Scientists find edge of Milky WayDate: 25 March 2020 Tags: Space
New work finds that the Milky Way stretches nearly 2 million light-years across, more than 15 times wider than its luminous spiral disk. The number could lead to a better estimate of how massive the galaxy is and how many other galaxies orbit it.
Astronomers have long known that the brightest part of the Milky Way is some 120,000 light-years across. Beyond this stellar disk is a disk of gas. A vast halo of dark matter, presumably full of invisible particles. But because the dark halo emits no light, its diameter is hard to measure.
Scientists have used nearby galaxies to locate the Milky Way’s edge. The precise diameter is 1.9 million light-years, give or take 0.4 million light-years.
To find the Milky Way’s edge, team conducted computer simulations of how giant galaxies like the Milky Way form. In particular, the scientists sought cases where two giant galaxies arose side by side, like the Milky Way and Andromeda, our nearest giant neighbor, because each galaxy’s gravity tugs on the other.
The simulations showed that just beyond the edge of a giant galaxy’s dark halo, the velocities of small nearby galaxies drop sharply.
Using existing telescope observations, they found a similar plunge in the speeds of small galaxies near the Milky Way.
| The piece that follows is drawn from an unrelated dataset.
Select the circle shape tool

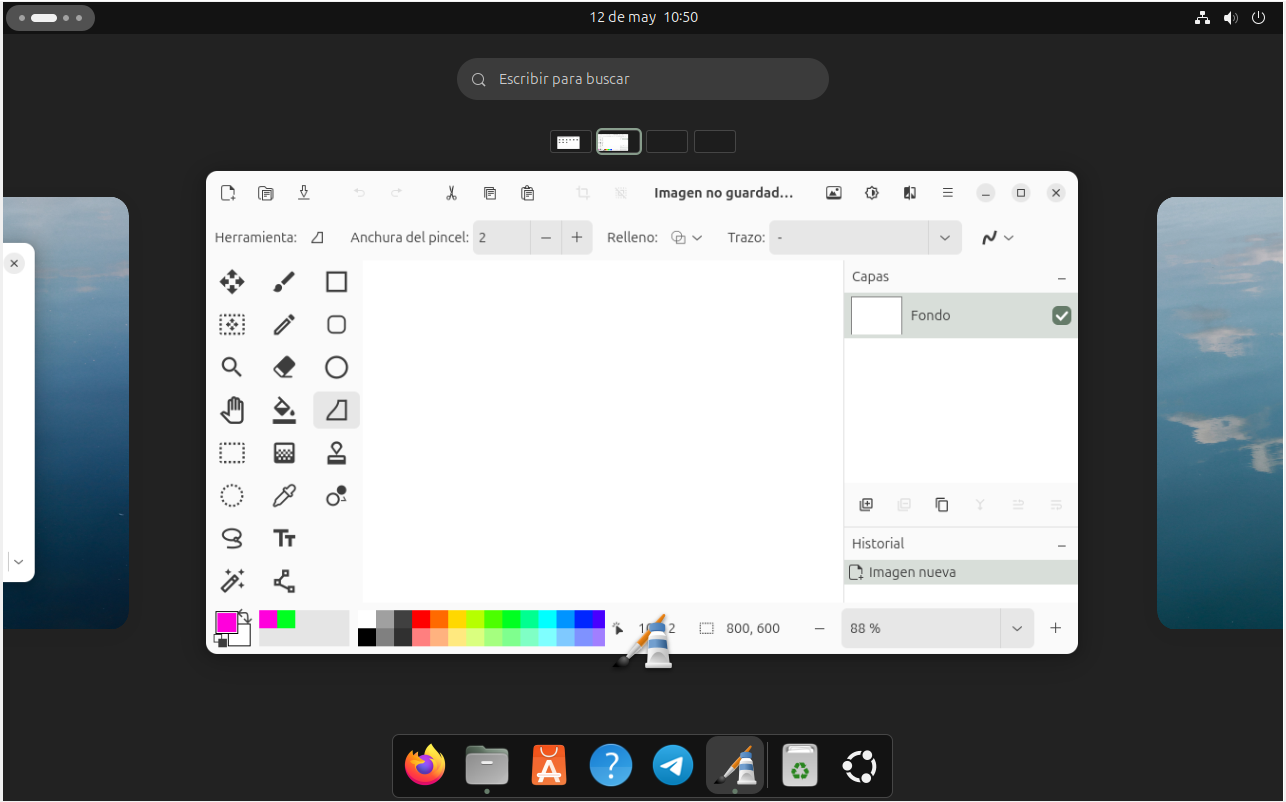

This occurred at a distance of about 950,000 light-years from the Milky Way’s center, marking the galaxy’s edge. The edge is 35 times farther from the galactic center than the sun is.
In the future, astronomers can refine the location of the Milky Way’s edge by discovering additional small galaxies nearby. Astronomers could also search for individual stars out at the boundary.
The measurement should also help astronomers tease out other galactic properties. For instance, the larger the Milky Way, the more massive it is and the more galaxies there should be revolving around it.
So far, there are about 60 known Milky Way satellites, but astronomers suspect that many more await discovery.